Help: Risk Estimates
Risk estimates and settings (area 3 & 4)
This view displays an overview of several risk measures implemented in ARX
First, there are measures that are based on the sample itself, i.e., the size of the equivalence classes. These include:
- Lowest re-identification risk
- Individuals affected by lowest risk
- Highest re-identification risk
- Individuals affected by highest risk
- Average re-identification risk
- Fraction of unique tuples
Moreover, ARX supports estimating re-identification risks based on uniqueness determined via super-population models. These statistical methods estimate characteristics of the overall population with probability distributions that are parameterized with sample characteristics. We provide default settings for populations, such as the USA, UK, France or Germany, and support the methods by Pitman, Zayatz and the SNB model. The properties of the underlying population can be specified in this view.
Different super-population models may return different estimates of population uniqueness. ARX also implements a decision rule proposed and validated for clinical datasets by Dankar et al. More information can be found here http://www.biomedcentral.com/1472-6947/12/66. In this view, the results of the methods by Pitman, Zayatz, the SNB model and the approach by Dankar may be compared for different sampling fractions.
This view displays the resulting estimates by the method of Dankar et al., again, for different sampling fractions
For computing estimates from super-population models ARX must solve non-linear bivariate equation systems. The solver used by ARX can be configured in the settings dialog. Here, you may specify options such as the total number of iterations, iterations per try and the required accuracy etc. This may influence the precision of results and execution times.

▶ [Given data]
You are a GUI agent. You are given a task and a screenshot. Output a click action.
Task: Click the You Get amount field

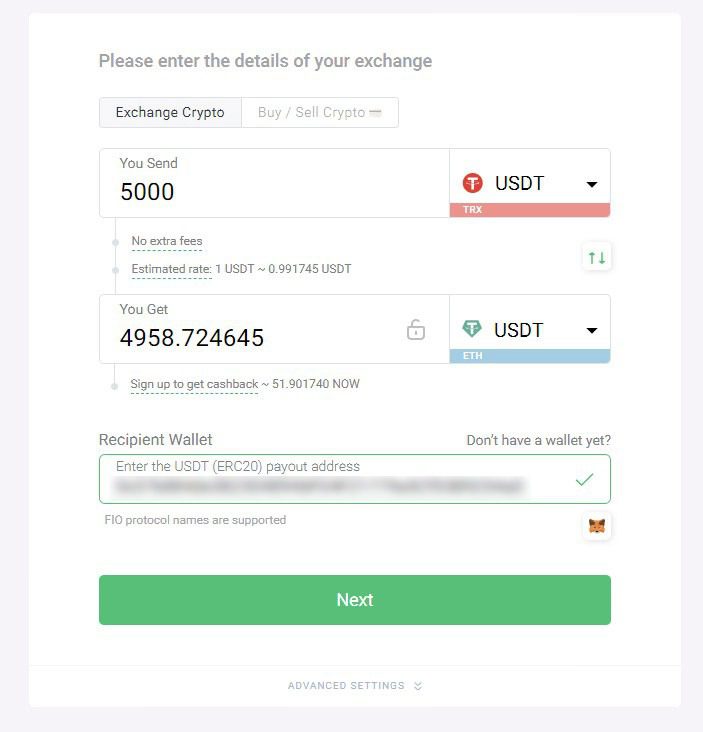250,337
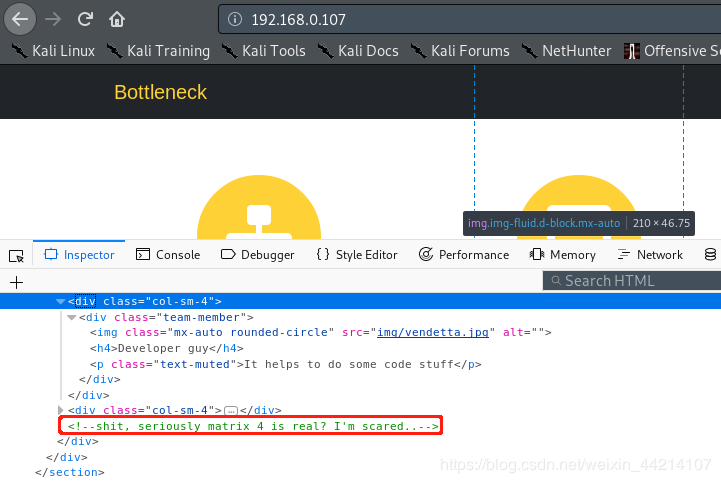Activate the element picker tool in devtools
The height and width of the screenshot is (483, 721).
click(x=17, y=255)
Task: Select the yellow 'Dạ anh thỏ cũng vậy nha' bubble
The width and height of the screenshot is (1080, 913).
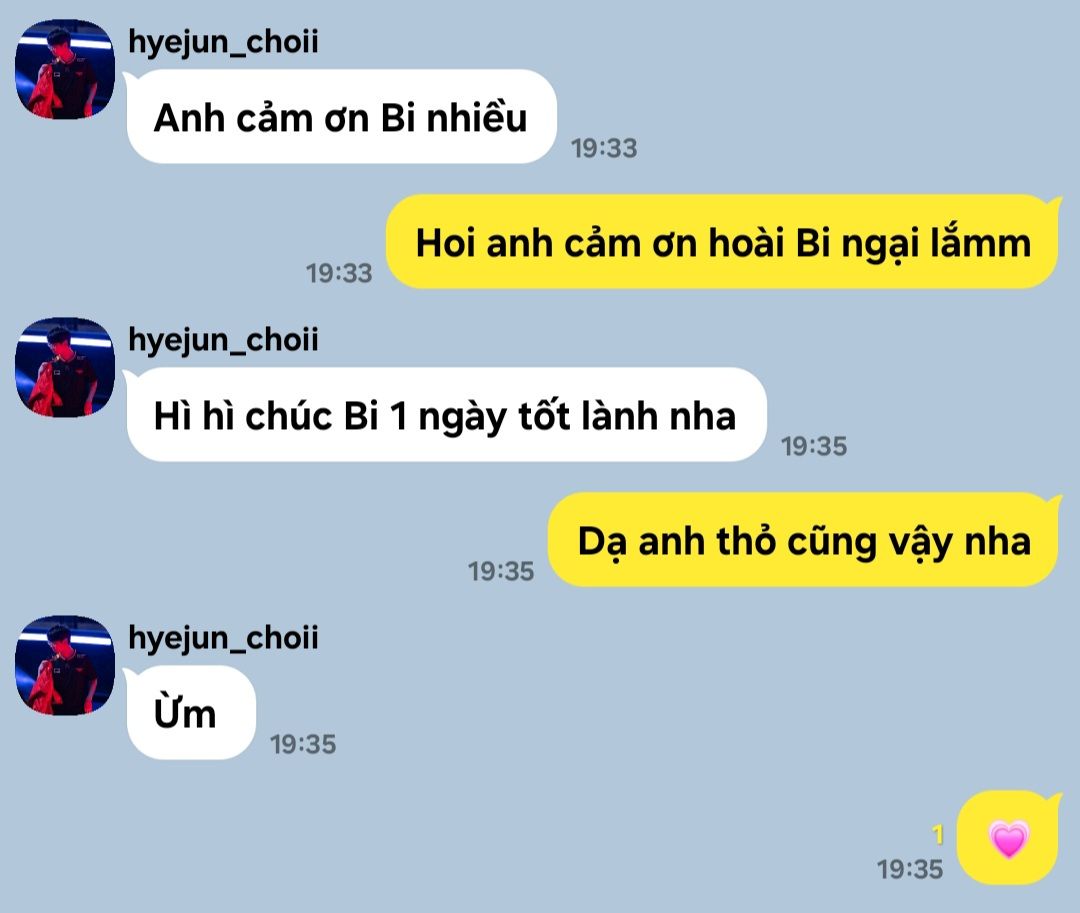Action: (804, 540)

▶ [Task instructions]
Answer these from the risk estimates help page:
1. Which three methods for estimating population uniqueness does ARX support?
2. Who proposed the decision rule validated for clinical datasets that ARX implements?
3. Where can the solver for the non-linear bivariate equation systems be configured?

▶ [Result of the exercise]
1. The methods by Pitman and Zayatz, and the SNB model.
2. Dankar et al.
3. In the settings dialog.